Task: Here the whole listing must be retyped exactly, with no line omitted.
______________________________
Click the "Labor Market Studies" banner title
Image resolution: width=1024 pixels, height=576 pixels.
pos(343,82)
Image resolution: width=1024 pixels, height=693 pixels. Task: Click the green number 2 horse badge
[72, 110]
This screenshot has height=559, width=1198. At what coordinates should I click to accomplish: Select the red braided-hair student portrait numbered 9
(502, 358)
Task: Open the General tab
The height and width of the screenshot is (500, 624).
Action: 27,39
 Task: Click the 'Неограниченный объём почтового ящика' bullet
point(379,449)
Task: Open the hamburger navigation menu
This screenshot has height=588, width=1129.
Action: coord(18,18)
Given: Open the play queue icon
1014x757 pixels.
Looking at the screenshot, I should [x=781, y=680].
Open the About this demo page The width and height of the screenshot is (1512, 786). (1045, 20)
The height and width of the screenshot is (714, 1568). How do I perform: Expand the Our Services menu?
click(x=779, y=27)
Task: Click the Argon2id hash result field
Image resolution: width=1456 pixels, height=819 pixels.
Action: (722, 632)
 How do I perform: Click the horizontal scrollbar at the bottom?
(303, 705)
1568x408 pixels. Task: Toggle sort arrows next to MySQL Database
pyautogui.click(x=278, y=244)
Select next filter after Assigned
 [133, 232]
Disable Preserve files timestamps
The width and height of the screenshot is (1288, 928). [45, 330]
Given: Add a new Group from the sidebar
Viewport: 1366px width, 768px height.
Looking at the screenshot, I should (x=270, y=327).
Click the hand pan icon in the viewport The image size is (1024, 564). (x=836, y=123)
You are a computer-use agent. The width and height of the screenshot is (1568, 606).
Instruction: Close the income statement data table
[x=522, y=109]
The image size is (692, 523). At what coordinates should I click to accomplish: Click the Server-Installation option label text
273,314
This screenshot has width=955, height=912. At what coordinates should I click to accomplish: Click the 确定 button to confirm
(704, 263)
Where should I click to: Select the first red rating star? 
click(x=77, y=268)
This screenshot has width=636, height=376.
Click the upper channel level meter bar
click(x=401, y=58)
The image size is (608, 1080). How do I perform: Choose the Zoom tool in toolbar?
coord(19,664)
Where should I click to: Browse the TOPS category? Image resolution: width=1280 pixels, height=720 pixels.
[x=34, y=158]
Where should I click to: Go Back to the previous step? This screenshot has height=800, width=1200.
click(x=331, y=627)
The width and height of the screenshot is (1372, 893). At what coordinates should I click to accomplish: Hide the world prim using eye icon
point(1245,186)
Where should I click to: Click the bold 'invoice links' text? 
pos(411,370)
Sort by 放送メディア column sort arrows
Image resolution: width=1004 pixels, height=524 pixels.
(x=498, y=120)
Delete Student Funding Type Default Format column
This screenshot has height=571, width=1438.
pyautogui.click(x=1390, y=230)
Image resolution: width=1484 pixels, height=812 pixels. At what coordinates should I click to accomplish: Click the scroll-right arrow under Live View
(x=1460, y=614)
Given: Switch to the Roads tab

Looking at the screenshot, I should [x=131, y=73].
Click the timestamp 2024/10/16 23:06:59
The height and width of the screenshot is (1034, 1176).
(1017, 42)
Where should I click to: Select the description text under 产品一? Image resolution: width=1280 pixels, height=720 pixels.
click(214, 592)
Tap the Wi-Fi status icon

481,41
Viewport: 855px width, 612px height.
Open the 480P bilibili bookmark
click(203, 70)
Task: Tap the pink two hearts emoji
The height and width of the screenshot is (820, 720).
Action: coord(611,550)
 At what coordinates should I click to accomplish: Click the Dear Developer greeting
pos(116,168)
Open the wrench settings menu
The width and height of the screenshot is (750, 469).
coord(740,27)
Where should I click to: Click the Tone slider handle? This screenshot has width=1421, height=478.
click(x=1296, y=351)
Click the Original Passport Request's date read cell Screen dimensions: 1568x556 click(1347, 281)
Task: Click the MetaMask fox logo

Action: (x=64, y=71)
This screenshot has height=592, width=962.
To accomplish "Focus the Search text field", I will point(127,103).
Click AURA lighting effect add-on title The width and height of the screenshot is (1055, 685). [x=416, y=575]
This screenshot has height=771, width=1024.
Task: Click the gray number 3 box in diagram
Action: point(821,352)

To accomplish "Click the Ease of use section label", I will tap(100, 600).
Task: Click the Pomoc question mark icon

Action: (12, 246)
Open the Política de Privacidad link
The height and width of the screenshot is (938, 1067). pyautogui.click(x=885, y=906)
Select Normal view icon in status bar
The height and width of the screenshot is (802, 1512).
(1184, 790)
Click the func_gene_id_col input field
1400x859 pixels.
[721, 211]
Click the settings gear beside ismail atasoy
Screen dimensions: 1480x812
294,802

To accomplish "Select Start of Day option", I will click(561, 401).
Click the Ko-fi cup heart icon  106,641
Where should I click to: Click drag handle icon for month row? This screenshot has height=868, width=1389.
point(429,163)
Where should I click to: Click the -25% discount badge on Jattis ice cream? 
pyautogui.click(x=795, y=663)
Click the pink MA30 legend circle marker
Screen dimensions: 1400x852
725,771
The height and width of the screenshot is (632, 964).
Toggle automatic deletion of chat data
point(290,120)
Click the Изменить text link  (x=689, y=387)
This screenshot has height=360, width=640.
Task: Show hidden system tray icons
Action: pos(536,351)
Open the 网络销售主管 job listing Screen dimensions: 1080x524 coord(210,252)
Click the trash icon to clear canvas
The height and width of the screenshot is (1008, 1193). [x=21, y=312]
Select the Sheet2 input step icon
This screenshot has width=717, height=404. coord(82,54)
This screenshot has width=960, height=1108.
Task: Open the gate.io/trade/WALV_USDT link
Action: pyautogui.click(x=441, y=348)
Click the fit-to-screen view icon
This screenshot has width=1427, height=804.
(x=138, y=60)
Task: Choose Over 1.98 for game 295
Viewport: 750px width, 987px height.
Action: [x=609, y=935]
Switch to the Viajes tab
______________________________
Answer box:
Click the "Labor Market Studies" banner title
Image resolution: width=1024 pixels, height=576 pixels.
pos(343,82)
Image resolution: width=1024 pixels, height=693 pixels. Task: Click the green number 2 horse badge
[72, 110]
This screenshot has height=559, width=1198. At what coordinates should I click to accomplish: Select the red braided-hair student portrait numbered 9
(502, 358)
Task: Open the General tab
The height and width of the screenshot is (500, 624).
Action: 27,39
 Task: Click the 'Неограниченный объём почтового ящика' bullet
point(379,449)
Task: Open the hamburger navigation menu
This screenshot has height=588, width=1129.
Action: coord(18,18)
Given: Open the play queue icon
1014x757 pixels.
Looking at the screenshot, I should [x=781, y=680].
Open the About this demo page The width and height of the screenshot is (1512, 786). (1045, 20)
The height and width of the screenshot is (714, 1568). How do I perform: Expand the Our Services menu?
click(x=779, y=27)
Task: Click the Argon2id hash result field
Image resolution: width=1456 pixels, height=819 pixels.
Action: (722, 632)
 How do I perform: Click the horizontal scrollbar at the bottom?
(303, 705)
1568x408 pixels. Task: Toggle sort arrows next to MySQL Database
pyautogui.click(x=278, y=244)
Select next filter after Assigned
 [133, 232]
Disable Preserve files timestamps
The width and height of the screenshot is (1288, 928). [45, 330]
Given: Add a new Group from the sidebar
Viewport: 1366px width, 768px height.
Looking at the screenshot, I should (x=270, y=327).
Click the hand pan icon in the viewport The image size is (1024, 564). (x=836, y=123)
You are a computer-use agent. The width and height of the screenshot is (1568, 606).
Instruction: Close the income statement data table
[x=522, y=109]
The image size is (692, 523). At what coordinates should I click to accomplish: Click the Server-Installation option label text
273,314
This screenshot has width=955, height=912. At what coordinates should I click to accomplish: Click the 确定 button to confirm
(704, 263)
Where should I click to: Select the first red rating star? 
click(x=77, y=268)
This screenshot has width=636, height=376.
Click the upper channel level meter bar
click(x=401, y=58)
The image size is (608, 1080). How do I perform: Choose the Zoom tool in toolbar?
coord(19,664)
Where should I click to: Browse the TOPS category? Image resolution: width=1280 pixels, height=720 pixels.
[x=34, y=158]
Where should I click to: Go Back to the previous step? This screenshot has height=800, width=1200.
click(x=331, y=627)
The width and height of the screenshot is (1372, 893). At what coordinates should I click to accomplish: Hide the world prim using eye icon
point(1245,186)
Where should I click to: Click the bold 'invoice links' text? 
pos(411,370)
Sort by 放送メディア column sort arrows
Image resolution: width=1004 pixels, height=524 pixels.
(x=498, y=120)
Delete Student Funding Type Default Format column
This screenshot has height=571, width=1438.
pyautogui.click(x=1390, y=230)
Image resolution: width=1484 pixels, height=812 pixels. At what coordinates should I click to accomplish: Click the scroll-right arrow under Live View
(x=1460, y=614)
Given: Switch to the Roads tab

Looking at the screenshot, I should [x=131, y=73].
Click the timestamp 2024/10/16 23:06:59
The height and width of the screenshot is (1034, 1176).
(1017, 42)
Where should I click to: Select the description text under 产品一? Image resolution: width=1280 pixels, height=720 pixels.
click(214, 592)
Tap the Wi-Fi status icon

481,41
Viewport: 855px width, 612px height.
Open the 480P bilibili bookmark
click(203, 70)
Task: Tap the pink two hearts emoji
The height and width of the screenshot is (820, 720).
Action: coord(611,550)
 At what coordinates should I click to accomplish: Click the Dear Developer greeting
pos(116,168)
Open the wrench settings menu
The width and height of the screenshot is (750, 469).
coord(740,27)
Where should I click to: Click the Tone slider handle? This screenshot has width=1421, height=478.
click(x=1296, y=351)
Click the Original Passport Request's date read cell Screen dimensions: 1568x556 click(1347, 281)
Task: Click the MetaMask fox logo

Action: (x=64, y=71)
This screenshot has height=592, width=962.
To accomplish "Focus the Search text field", I will point(127,103).
Click AURA lighting effect add-on title The width and height of the screenshot is (1055, 685). [x=416, y=575]
This screenshot has height=771, width=1024.
Task: Click the gray number 3 box in diagram
Action: point(821,352)

To accomplish "Click the Ease of use section label", I will tap(100, 600).
Task: Click the Pomoc question mark icon

Action: (12, 246)
Open the Política de Privacidad link
The height and width of the screenshot is (938, 1067). pyautogui.click(x=885, y=906)
Select Normal view icon in status bar
The height and width of the screenshot is (802, 1512).
(1184, 790)
Click the func_gene_id_col input field
1400x859 pixels.
[721, 211]
Click the settings gear beside ismail atasoy
Screen dimensions: 1480x812
294,802

To accomplish "Select Start of Day option", I will click(561, 401).
Click the Ko-fi cup heart icon  106,641
Where should I click to: Click drag handle icon for month row? This screenshot has height=868, width=1389.
point(429,163)
Where should I click to: Click the -25% discount badge on Jattis ice cream? 
pyautogui.click(x=795, y=663)
Click the pink MA30 legend circle marker
Screen dimensions: 1400x852
725,771
The height and width of the screenshot is (632, 964).
Toggle automatic deletion of chat data
point(290,120)
Click the Изменить text link  (x=689, y=387)
This screenshot has height=360, width=640.
Task: Show hidden system tray icons
Action: pos(536,351)
Open the 网络销售主管 job listing Screen dimensions: 1080x524 coord(210,252)
Click the trash icon to clear canvas
The height and width of the screenshot is (1008, 1193). [x=21, y=312]
Select the Sheet2 input step icon
This screenshot has width=717, height=404. coord(82,54)
This screenshot has width=960, height=1108.
Task: Open the gate.io/trade/WALV_USDT link
Action: pyautogui.click(x=441, y=348)
Click the fit-to-screen view icon
This screenshot has width=1427, height=804.
(x=138, y=60)
Task: Choose Over 1.98 for game 295
Viewport: 750px width, 987px height.
Action: [x=609, y=935]
Switch to the Viajes tab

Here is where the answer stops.